# [ACTION ITEM]
Return every line of the data exactly as it appears.

# [EXERCISE MATERIALS]
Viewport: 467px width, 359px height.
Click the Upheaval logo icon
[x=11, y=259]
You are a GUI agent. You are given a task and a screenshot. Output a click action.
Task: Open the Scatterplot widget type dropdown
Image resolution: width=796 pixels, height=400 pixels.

# [RESULT]
Viewport: 467px width, 359px height.
Click the Upheaval logo icon
[x=11, y=259]
You are a GUI agent. You are given a task and a screenshot. Output a click action.
Task: Open the Scatterplot widget type dropdown
Image resolution: width=796 pixels, height=400 pixels.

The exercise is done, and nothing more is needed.